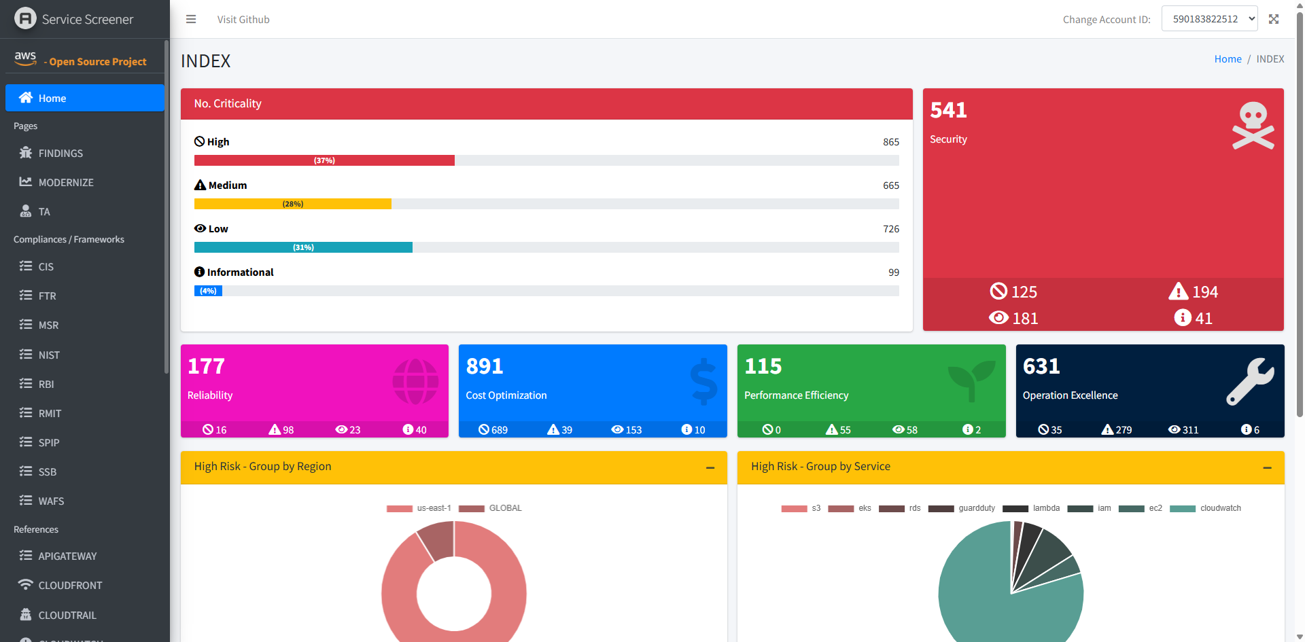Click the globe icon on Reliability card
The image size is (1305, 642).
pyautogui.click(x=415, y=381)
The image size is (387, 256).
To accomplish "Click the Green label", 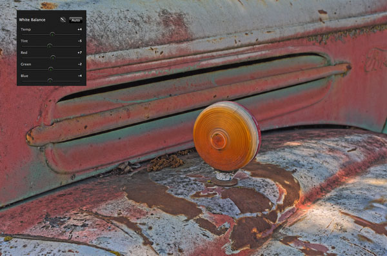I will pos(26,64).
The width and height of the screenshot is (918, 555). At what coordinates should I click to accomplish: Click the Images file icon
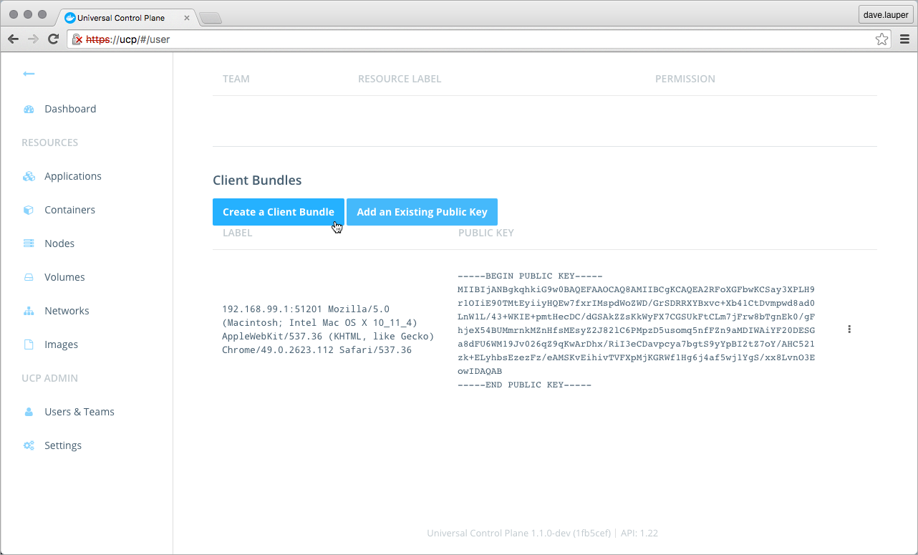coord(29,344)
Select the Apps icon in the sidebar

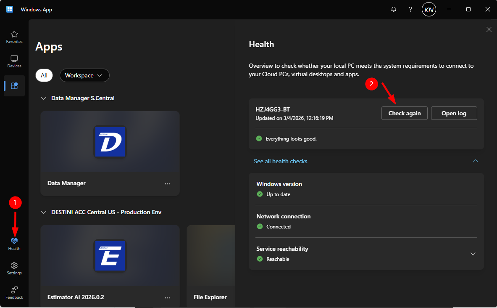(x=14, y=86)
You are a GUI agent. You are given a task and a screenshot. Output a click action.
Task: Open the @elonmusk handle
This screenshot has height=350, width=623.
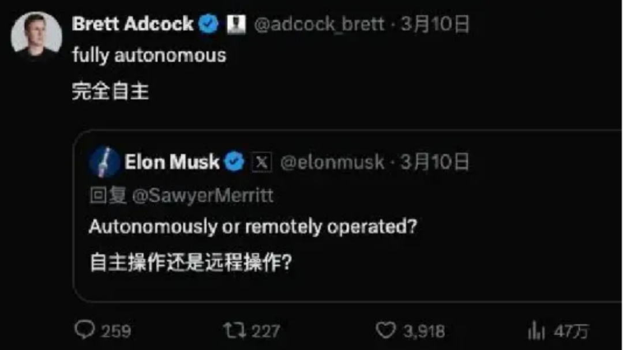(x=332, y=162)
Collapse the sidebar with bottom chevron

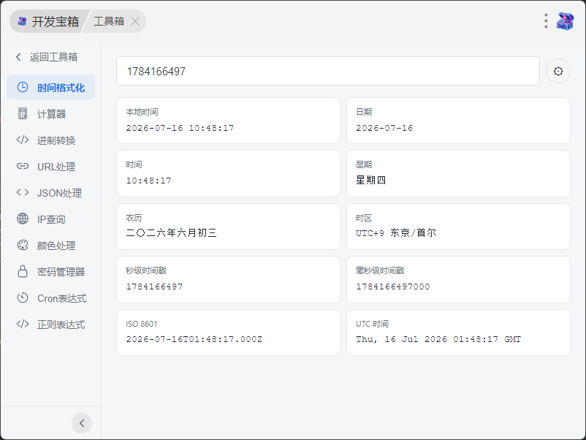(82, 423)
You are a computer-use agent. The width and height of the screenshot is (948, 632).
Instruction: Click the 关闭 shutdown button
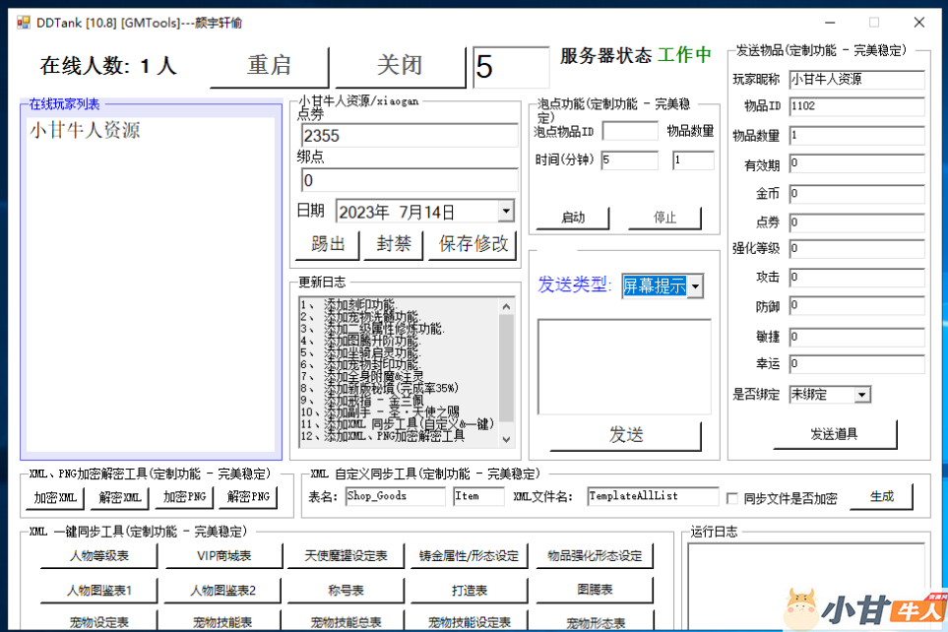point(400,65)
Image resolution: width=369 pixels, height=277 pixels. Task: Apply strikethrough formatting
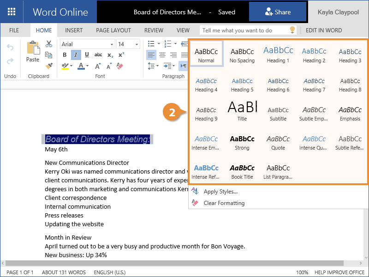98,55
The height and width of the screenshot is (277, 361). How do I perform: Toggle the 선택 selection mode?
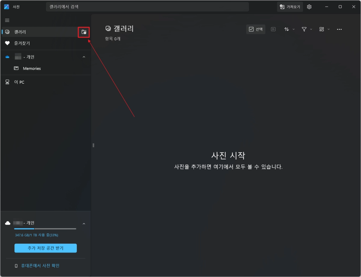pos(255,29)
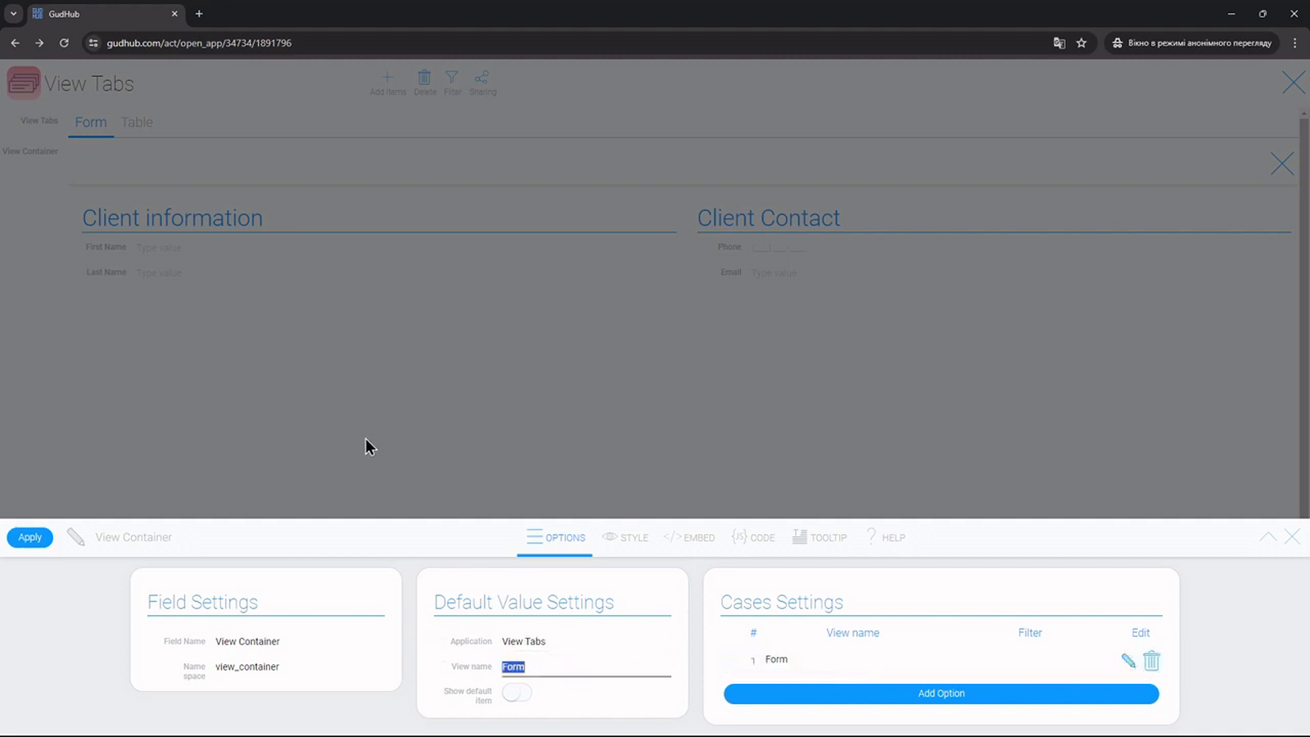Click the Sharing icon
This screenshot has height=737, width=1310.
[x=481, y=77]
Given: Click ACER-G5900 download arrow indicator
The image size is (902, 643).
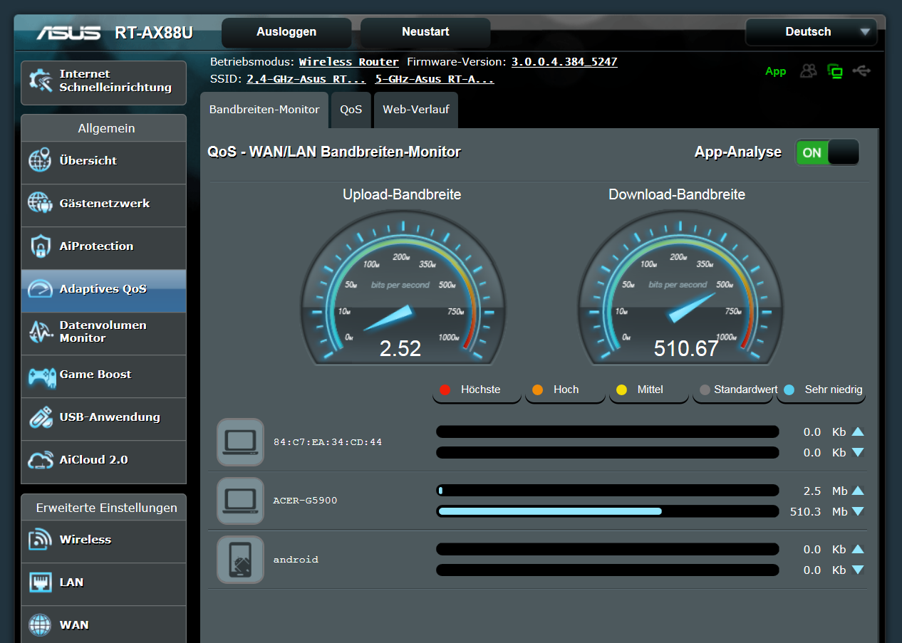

################

*WHAT YOU HAVE TO DO*. Starting at the line above that holds "Instruction: Click the 关闭 shutdown button", repeat every line exactly down to and including the line that holds "Given: Click ACER-G5900", then stop. Do not carry over any pictures.

*TASK SOLUTION*.
Instruction: Click the 关闭 shutdown button
point(400,65)
Image resolution: width=369 pixels, height=277 pixels. Task: Apply strikethrough formatting
98,55
The height and width of the screenshot is (277, 361). How do I perform: Toggle the 선택 selection mode?
pos(255,29)
Click the Sharing icon
This screenshot has height=737, width=1310.
[x=481, y=77]
Given: Click ACER-G5900 download arrow indicator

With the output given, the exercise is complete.